* _Description of the task_
Please copy the passage about Iraq and the risks of war word for word, between "Yesterday evening, President" and "been a disaster.", inclusive.

* _Passage to read_
*** Block opens ***
Yesterday evening, President Bush reached into history for comparisons, calling Saddam Hussein a "student of Stalin". But the threat from Stalin's USSR --- incomparably greater than that posed by Saddam Hussein's Iraq --- not only could be, but actually was, defeated without any direct military confrontation. In that case, peaceful methods worked, while military action would have been a disaster.

With that in mind, it is disturbing to see how much stress the administration puts on potential risks of nonmilitary action, and how little, if at all, it addresses the risks of war. Even if American forces do succeed in quickly and effectively displacing the current Iraqi regime, what replaces it? The Iraqi population is riven with sectarian divisions, including sectarian groups which might well attract military support from others in the region --- not to mention the ethnic Kurdish region in the north with ambitions to independent statehood. It is unlikely that, after the displacement of Saddam Hussein by American action, these groups will decide to resolve their differences by the unprecedented procedure of holding a fair election and abiding by the results. It is more likely that the result would be some level of armed conflict on the ground, with the potential to spill over the border.
*** Block closes ***
* _Rows from a collection_
*** Block opens ***
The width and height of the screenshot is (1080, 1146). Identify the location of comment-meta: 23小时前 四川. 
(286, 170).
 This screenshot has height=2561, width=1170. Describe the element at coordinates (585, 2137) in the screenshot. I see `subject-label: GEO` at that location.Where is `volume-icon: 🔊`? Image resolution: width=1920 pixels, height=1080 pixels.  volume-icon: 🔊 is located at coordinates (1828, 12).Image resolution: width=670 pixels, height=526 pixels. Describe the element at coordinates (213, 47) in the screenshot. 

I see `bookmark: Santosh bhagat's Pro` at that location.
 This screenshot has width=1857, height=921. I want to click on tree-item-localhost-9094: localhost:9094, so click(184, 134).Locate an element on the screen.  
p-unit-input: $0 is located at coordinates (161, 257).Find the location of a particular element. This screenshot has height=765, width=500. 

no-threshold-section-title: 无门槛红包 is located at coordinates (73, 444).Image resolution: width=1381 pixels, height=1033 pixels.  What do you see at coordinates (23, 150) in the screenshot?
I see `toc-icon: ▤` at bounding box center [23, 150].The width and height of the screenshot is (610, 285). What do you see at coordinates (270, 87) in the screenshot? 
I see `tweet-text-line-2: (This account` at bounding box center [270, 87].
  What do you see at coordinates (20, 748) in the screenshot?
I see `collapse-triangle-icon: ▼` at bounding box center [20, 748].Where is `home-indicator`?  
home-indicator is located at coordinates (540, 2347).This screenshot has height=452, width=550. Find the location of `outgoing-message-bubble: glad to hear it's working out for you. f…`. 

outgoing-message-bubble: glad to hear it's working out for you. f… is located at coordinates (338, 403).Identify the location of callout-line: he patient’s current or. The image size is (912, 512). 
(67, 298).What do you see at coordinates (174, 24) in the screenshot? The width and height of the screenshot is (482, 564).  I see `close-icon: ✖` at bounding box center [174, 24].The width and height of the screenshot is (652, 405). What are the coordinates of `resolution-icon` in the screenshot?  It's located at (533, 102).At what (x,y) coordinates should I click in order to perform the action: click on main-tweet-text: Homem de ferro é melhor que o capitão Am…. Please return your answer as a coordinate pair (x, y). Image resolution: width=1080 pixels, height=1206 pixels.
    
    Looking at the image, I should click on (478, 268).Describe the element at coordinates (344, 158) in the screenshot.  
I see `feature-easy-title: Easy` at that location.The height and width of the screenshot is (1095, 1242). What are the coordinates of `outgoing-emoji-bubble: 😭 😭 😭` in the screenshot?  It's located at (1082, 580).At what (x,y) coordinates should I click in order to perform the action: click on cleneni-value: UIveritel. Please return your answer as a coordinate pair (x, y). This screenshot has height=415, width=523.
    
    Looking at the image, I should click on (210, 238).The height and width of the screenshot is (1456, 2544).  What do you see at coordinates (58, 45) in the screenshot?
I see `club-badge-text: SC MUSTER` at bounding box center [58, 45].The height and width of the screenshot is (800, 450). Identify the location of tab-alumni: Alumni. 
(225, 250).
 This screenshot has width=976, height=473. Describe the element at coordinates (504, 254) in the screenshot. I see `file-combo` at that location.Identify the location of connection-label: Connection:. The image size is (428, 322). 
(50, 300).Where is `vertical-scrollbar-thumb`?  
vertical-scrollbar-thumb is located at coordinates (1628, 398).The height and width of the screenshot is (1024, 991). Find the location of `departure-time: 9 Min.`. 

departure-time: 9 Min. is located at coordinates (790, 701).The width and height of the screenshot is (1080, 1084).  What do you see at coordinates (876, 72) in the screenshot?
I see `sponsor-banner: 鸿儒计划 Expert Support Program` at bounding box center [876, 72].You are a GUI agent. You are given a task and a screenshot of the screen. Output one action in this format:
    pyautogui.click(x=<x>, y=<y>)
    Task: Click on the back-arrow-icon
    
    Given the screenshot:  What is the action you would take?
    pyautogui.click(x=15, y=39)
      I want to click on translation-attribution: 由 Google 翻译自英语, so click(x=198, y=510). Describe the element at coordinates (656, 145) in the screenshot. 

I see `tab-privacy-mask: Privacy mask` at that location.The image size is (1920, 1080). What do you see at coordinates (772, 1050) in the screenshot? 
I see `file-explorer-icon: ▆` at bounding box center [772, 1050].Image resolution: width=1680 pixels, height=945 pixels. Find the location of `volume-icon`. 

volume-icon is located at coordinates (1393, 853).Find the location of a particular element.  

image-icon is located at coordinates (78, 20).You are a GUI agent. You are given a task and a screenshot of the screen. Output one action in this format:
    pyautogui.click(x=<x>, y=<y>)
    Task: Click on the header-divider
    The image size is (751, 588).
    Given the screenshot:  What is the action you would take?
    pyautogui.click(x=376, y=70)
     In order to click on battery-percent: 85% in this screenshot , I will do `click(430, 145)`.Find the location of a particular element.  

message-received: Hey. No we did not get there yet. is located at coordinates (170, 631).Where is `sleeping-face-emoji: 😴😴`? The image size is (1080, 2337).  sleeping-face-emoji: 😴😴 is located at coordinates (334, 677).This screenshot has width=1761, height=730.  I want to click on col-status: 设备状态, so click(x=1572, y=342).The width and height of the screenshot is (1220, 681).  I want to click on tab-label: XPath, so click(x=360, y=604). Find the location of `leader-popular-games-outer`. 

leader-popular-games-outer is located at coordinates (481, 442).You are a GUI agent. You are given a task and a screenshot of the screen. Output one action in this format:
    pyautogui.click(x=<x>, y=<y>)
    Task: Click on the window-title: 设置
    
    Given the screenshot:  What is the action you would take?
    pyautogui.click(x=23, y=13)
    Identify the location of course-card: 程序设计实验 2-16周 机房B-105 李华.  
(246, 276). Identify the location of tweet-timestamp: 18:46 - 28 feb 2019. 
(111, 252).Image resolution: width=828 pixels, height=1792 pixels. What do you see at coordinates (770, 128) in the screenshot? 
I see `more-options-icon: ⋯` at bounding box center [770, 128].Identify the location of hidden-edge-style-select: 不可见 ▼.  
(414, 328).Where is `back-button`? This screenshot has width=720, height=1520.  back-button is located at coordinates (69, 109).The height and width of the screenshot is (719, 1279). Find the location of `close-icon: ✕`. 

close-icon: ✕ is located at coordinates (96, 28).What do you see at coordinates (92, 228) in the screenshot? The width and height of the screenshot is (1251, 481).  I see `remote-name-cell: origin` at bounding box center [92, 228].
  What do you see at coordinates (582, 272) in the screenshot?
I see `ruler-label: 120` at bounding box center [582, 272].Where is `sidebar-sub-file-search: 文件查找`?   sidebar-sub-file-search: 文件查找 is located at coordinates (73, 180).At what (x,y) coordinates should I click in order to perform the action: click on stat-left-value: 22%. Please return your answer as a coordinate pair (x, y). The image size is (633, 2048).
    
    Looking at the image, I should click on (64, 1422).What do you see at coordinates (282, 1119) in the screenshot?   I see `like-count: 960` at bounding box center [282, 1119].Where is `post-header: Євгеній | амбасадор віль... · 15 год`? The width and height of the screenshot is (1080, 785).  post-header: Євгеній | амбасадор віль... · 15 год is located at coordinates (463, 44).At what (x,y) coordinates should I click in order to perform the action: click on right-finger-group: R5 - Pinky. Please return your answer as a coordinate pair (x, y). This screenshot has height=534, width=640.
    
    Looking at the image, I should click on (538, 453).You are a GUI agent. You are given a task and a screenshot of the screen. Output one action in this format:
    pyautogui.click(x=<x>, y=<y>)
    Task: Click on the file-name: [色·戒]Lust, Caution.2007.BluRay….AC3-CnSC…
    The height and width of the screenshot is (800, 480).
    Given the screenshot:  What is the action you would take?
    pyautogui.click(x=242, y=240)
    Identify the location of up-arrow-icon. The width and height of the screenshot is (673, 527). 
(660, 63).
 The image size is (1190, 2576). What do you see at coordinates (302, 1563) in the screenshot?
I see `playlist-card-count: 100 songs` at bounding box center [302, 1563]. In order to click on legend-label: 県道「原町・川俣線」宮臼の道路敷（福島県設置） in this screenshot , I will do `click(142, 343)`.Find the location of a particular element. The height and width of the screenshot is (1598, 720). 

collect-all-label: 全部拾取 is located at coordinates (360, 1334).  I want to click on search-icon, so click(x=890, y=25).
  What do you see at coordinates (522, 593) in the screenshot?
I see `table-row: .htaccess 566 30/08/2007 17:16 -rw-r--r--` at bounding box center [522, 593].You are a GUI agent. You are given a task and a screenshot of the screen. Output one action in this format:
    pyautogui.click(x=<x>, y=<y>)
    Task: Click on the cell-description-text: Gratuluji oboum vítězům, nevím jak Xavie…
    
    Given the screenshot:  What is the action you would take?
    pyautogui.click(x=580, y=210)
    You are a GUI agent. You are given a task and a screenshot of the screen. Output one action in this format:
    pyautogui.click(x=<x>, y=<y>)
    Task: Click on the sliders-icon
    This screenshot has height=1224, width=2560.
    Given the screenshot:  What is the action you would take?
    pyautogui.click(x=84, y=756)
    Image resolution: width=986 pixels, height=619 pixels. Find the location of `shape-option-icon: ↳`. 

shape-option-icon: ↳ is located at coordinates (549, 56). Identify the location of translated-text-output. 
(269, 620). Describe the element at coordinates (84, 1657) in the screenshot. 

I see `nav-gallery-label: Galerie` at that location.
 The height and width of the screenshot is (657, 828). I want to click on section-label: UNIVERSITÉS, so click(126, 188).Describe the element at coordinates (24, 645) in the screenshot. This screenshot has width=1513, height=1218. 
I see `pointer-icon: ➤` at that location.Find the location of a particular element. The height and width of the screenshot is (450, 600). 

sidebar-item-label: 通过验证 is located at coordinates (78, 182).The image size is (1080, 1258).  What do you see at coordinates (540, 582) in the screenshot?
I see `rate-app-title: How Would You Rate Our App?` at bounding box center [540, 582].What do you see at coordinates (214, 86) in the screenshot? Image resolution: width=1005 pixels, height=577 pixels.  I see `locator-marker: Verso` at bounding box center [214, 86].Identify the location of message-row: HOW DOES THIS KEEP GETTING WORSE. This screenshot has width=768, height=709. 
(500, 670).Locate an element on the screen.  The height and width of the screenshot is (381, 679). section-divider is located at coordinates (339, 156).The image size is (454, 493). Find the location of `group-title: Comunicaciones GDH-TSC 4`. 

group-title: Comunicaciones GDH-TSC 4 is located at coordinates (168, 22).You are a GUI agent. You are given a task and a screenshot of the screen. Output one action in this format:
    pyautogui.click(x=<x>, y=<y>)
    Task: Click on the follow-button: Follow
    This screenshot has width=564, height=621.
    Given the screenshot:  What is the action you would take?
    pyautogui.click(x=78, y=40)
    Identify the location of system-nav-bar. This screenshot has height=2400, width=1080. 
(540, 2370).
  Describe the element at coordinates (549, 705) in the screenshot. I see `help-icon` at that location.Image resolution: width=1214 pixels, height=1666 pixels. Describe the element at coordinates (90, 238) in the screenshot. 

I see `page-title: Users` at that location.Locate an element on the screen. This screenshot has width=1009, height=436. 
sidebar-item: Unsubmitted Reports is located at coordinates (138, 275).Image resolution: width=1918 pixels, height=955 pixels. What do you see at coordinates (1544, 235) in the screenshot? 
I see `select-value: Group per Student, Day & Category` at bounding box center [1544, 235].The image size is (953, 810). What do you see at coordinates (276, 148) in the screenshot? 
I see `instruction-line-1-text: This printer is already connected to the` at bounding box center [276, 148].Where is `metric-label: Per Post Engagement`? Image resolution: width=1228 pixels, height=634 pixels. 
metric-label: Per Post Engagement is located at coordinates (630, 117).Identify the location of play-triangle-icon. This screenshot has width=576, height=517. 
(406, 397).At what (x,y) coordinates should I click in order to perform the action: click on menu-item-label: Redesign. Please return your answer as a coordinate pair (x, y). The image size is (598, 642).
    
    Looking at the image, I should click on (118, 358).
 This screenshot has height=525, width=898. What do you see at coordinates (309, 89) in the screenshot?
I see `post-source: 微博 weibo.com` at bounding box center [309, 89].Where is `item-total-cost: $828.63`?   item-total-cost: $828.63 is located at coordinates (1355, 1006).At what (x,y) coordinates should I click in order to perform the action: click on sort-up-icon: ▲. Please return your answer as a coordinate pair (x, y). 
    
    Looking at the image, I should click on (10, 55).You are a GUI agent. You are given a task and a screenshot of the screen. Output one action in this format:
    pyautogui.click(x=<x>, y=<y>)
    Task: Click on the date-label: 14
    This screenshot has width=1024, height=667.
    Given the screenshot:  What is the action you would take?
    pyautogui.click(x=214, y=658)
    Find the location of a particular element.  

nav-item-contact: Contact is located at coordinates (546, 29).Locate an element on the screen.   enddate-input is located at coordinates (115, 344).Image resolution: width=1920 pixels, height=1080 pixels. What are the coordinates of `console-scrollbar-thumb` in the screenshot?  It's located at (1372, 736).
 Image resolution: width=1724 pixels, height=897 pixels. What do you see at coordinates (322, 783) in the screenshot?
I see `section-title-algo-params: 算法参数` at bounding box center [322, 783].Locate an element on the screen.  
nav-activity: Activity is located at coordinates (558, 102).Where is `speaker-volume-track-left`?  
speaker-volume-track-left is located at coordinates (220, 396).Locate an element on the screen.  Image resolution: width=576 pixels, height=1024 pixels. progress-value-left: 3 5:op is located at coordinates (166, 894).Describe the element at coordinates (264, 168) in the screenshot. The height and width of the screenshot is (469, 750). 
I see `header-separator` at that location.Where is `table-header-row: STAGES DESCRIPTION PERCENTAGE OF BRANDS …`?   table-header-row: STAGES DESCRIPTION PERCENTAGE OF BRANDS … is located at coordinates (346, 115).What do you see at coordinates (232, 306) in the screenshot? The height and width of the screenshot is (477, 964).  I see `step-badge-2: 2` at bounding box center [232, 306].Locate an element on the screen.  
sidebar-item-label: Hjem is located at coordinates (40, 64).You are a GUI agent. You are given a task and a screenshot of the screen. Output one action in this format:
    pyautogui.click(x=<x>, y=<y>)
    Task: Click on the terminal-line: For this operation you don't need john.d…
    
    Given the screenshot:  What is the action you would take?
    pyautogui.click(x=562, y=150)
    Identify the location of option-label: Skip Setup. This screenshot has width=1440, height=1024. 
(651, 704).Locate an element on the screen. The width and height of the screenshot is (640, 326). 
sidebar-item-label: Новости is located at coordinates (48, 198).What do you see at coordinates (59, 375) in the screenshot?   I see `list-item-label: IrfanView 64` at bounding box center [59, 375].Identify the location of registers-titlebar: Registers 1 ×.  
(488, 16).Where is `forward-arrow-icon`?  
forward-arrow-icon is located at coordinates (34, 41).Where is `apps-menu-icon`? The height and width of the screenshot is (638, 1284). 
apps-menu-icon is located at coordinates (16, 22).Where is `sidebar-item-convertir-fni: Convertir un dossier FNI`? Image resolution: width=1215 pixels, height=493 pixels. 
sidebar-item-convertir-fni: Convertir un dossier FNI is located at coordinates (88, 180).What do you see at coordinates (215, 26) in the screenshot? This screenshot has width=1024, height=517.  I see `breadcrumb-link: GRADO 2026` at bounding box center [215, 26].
*** Block closes ***
* _Result of this exercise_
Yesterday evening, President Bush reached into history for comparisons, calling Saddam Hussein a "student of Stalin". But the threat from Stalin's USSR --- incomparably greater than that posed by Saddam Hussein's Iraq --- not only could be, but actually was, defeated without any direct military confrontation. In that case, peaceful methods worked, while military action would have been a disaster.